Auch spielen normative Vorgaben, wenngleich diese nicht in Schweizer Normen überführt wurden, eine Rolle. Allen voran die DIN 18268. Darin ist die sogenannte Bandbezugslinie geregelt. Dabei handelt es sich um die festgelegte Linie eines Türbandes, die in einem bestimmten Abstand zur Oberkante steht. Daraus ergeben sich auch die Abstände von Bändern bei unterschiedlichen Türhöhen. Weiter regelt die DIN 18101 viele Apsekte von Türen im Wohnungsbau, wie etwa die Abstände zwischen den Bändern. Ein drittes Band soll danach 350 mm unterhalb des oberen Bandes montiert werden.
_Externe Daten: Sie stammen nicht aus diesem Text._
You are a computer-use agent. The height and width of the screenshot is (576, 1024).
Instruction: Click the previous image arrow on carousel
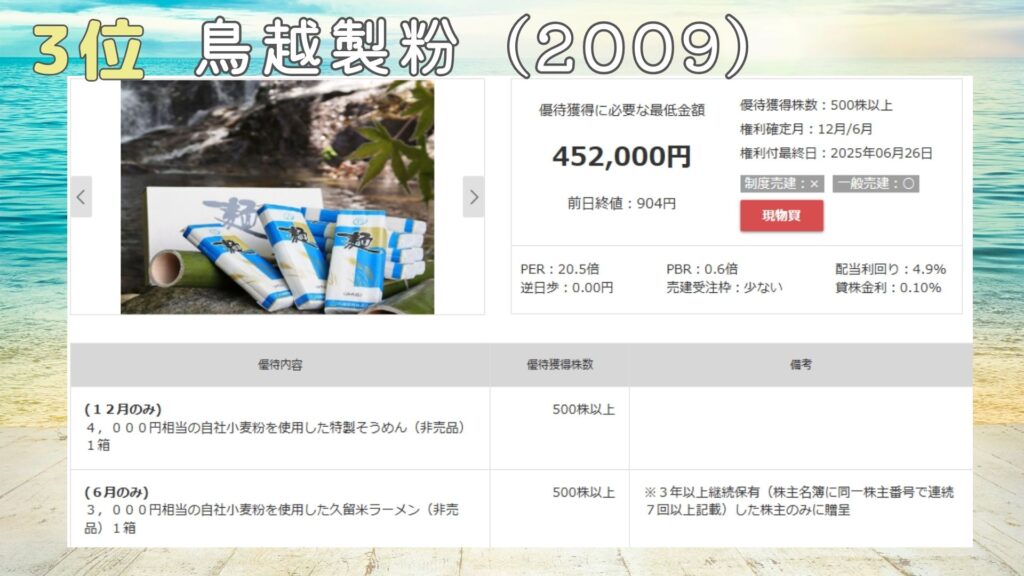pyautogui.click(x=81, y=197)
«Zwei fachgerecht ­dimensionierte Bänder sind grundsätzlich drei Bändern vorzuziehen.»

Gerhard Rasch, VSSM

Etwas anders stellt sich die Lage bei geprüften und zertifizierten Türen der Systemgeber dar. Ein Türelement mit zertifizierten Eigenschaften hinsichtlich Brandschutz oder auch Einbruchhemmung ist mit bestimmten Beschlägen und Konstruktionen geprüft und zugelassen. Daran muss man sich entsprechend halten.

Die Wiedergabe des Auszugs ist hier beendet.